Bioinformatics Institute, Agency for Science, Technology, and Research (A*Star), 30 Biopolis Street, #07-01 Matrix, Singapore, 138671, Republic of Singapore.
School of Computational and Integrative Sciences, Jawaharlal Nehru University, New Delhi, India.
BMC Bioinformatics. 2020 Oct 19;21(1):466. doi: 10.1186/s12859-020-03794-x.
Homology based methods are one of the most important and widely used approaches for functional annotation of high-throughput microbial genome data. A major limitation of these methods is the absence of well-characterized sequences for certain functions. The non-homology methods based on the context and the interactions of a protein are very useful for identifying missing metabolic activities and functional annotation in the absence of significant sequence similarity. In the current work, we employ both homology and context-based methods, incrementally, to identify local holes and chokepoints, whose presence in the Mycobacterium tuberculosis genome is indicated based on its interaction with known proteins in a metabolic network context, but have not been annotated. We have developed two computational procedures using network theory to identify orphan enzymes ('Hole finding protocol') coupled with the identification of candidate proteins for the predicted orphan enzyme ('Hole filling protocol'). We propose an integrated interaction score based on scores from the STRING database to identify candidate protein sequences for the orphan enzymes from M. tuberculosis, as a case study, which are most likely to perform the missing function.

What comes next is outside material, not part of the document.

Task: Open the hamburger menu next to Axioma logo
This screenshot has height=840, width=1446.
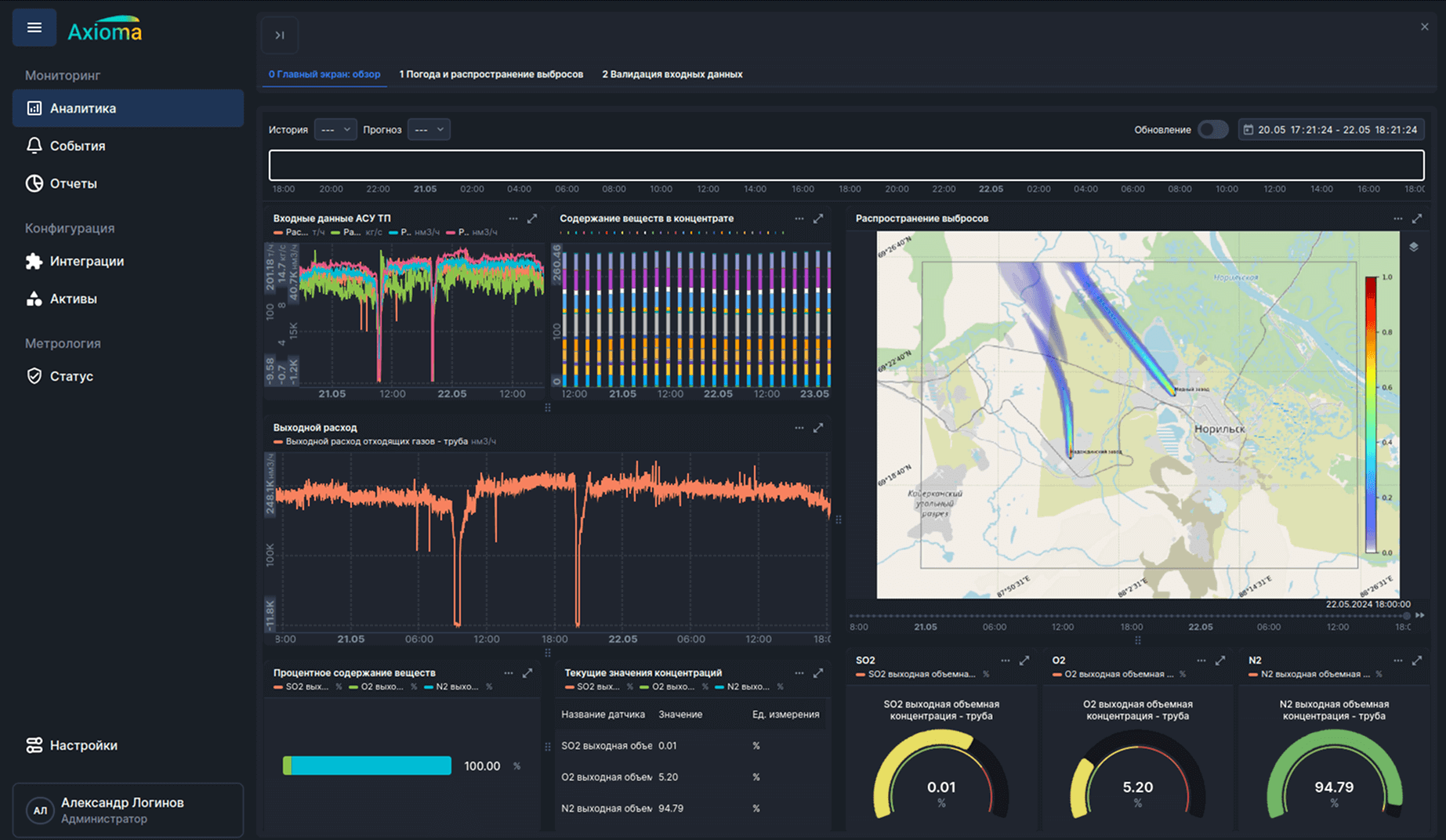Action: click(x=34, y=28)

The application of an automated homology-based enzyme identification protocol, ModEnzA, on M. tuberculosis genome yielded 56 novel enzyme predictions. We further predicted 74 putative local holes, 6 choke points, and 3 high confidence local holes in the genome using 'Hole finding protocol'. The 'Hole-filling protocol' was validated on the E. coli genome using artificial in-silico enzyme knockouts where our method showed 25% increased accuracy, compared to other methods, in assigning the correct sequence for the knocked-out enzyme amongst the top 10 ranks. The method was further validated on 8 additional genomes.
We have developed methods that can be generalized to augment homology-based annotation to identify missing enzyme coding genes and to predict a candidate protein for them. For pathogens such as M. tuberculosis, this work holds significance in terms of increasing the protein repertoire and thereby, the potential for identifying novel drug targets.
基于同源性的方法是对高通量微生物基因组数据进行功能注释的最重要和最广泛使用的方法之一。这些方法的一个主要局限性是某些功能缺乏特征良好的序列。基于蛋白质的上下文和相互作用的非同源性方法对于在没有显著序列相似性的情况下识别缺失的代谢活性和功能注释非常有用。在当前的工作中,我们逐步采用同源性和基于上下文的方法来识别局部漏洞和瓶颈,根据其在代谢网络上下文中与已知蛋白质的相互作用,这些漏洞和瓶颈在结核分枝杆菌基因组中存在,但尚未被注释。我们使用网络理论开发了两种计算程序来识别孤儿酶(“发现漏洞协议”),并结合预测的孤儿酶候选蛋白(“填补漏洞协议”)。我们提出了一种基于 STRING 数据库得分的综合相互作用得分,以识别结核分枝杆菌孤儿酶的候选蛋白序列,作为一个案例研究,这些候选蛋白序列最有可能执行缺失的功能。
应用自动化基于同源性的酶识别协议 ModEnzA 对结核分枝杆菌基因组进行分析,得到了 56 个新的酶预测。我们进一步使用“发现漏洞协议”预测了基因组中 74 个可能的局部漏洞、6 个瓶颈和 3 个高置信度局部漏洞。“填补漏洞协议”在大肠杆菌基因组上进行了验证,使用人工在模拟酶敲除中,与其他方法相比,我们的方法在将敲除酶的正确序列分配给前 10 个排名中的正确序列时,准确性提高了 25%。该方法进一步在 8 个额外的基因组上进行了验证。
我们开发的方法可以推广到基于同源性的注释,以识别缺失的酶编码基因并预测它们的候选蛋白。对于结核分枝杆菌等病原体,这项工作在增加蛋白质组学和从而识别新的药物靶标方面具有重要意义。